BEGIN AVAILABLE DATA

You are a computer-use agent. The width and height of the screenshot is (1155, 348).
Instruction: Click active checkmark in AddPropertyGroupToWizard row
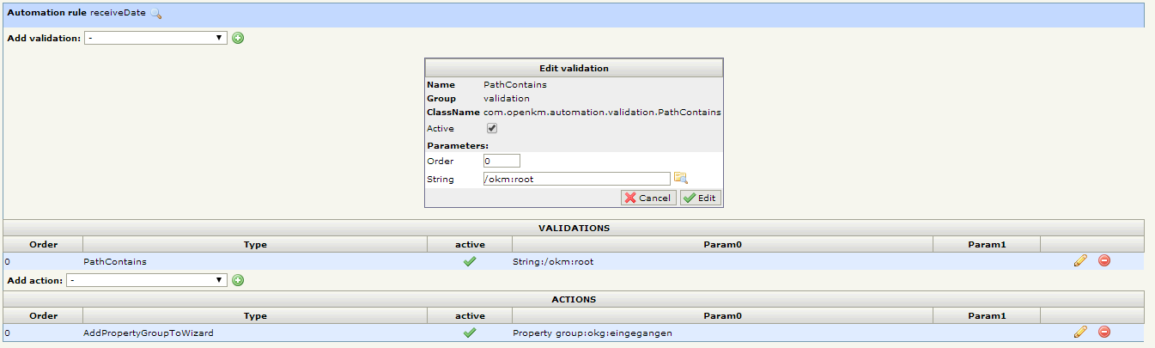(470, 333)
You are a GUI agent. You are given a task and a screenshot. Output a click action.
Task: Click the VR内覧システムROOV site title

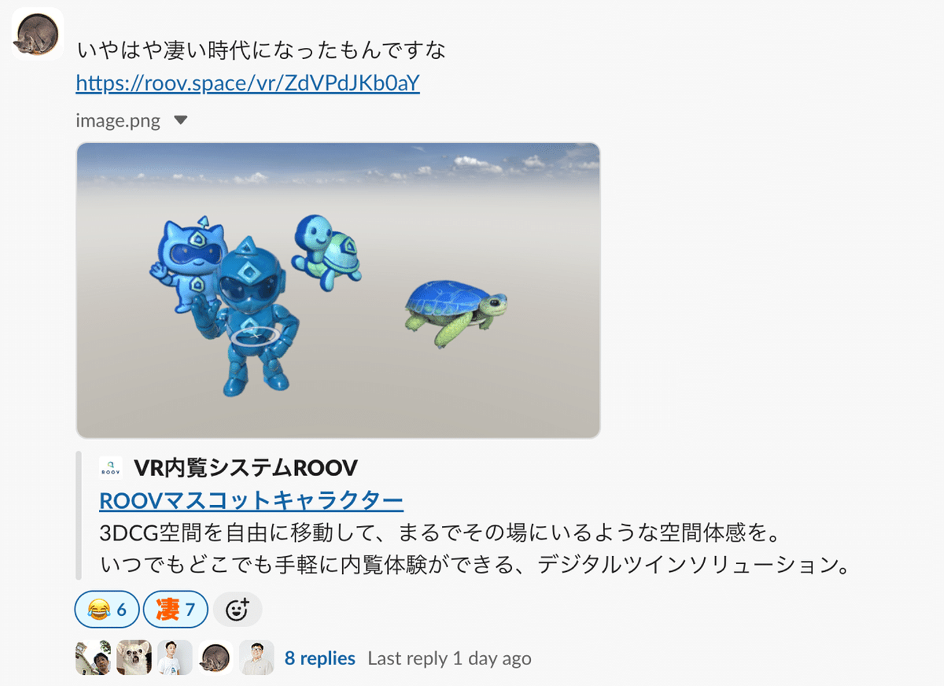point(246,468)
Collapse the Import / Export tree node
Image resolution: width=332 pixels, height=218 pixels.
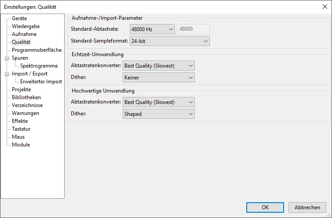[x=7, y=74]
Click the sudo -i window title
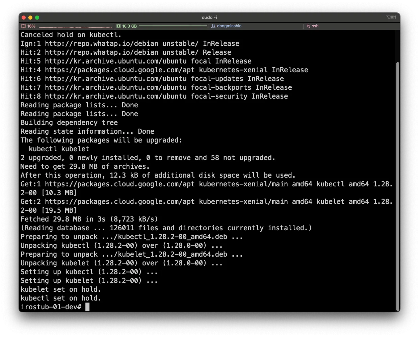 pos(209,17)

END AVAILABLE DATA
BEGIN AVAILABLE DATA

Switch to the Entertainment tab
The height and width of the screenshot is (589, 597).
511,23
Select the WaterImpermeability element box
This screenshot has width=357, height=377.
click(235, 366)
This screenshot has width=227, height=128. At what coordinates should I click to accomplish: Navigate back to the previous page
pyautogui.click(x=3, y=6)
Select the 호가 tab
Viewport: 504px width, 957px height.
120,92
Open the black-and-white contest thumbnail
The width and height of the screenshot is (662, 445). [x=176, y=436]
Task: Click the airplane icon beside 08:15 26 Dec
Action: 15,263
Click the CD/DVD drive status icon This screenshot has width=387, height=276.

END AVAILABLE DATA
BEGIN AVAILABLE DATA

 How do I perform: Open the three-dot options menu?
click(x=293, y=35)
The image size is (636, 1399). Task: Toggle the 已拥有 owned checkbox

END AVAILABLE DATA

--- PROBLEM DETAILS ---
Search the entries above for the word "agent", and copy every line where it occurs.

--- RESULT ---
You are a computer-use agent. The width and height of the screenshot is (1155, 348).
You are a GUI agent. You are given a task and a screenshot. Output a click action.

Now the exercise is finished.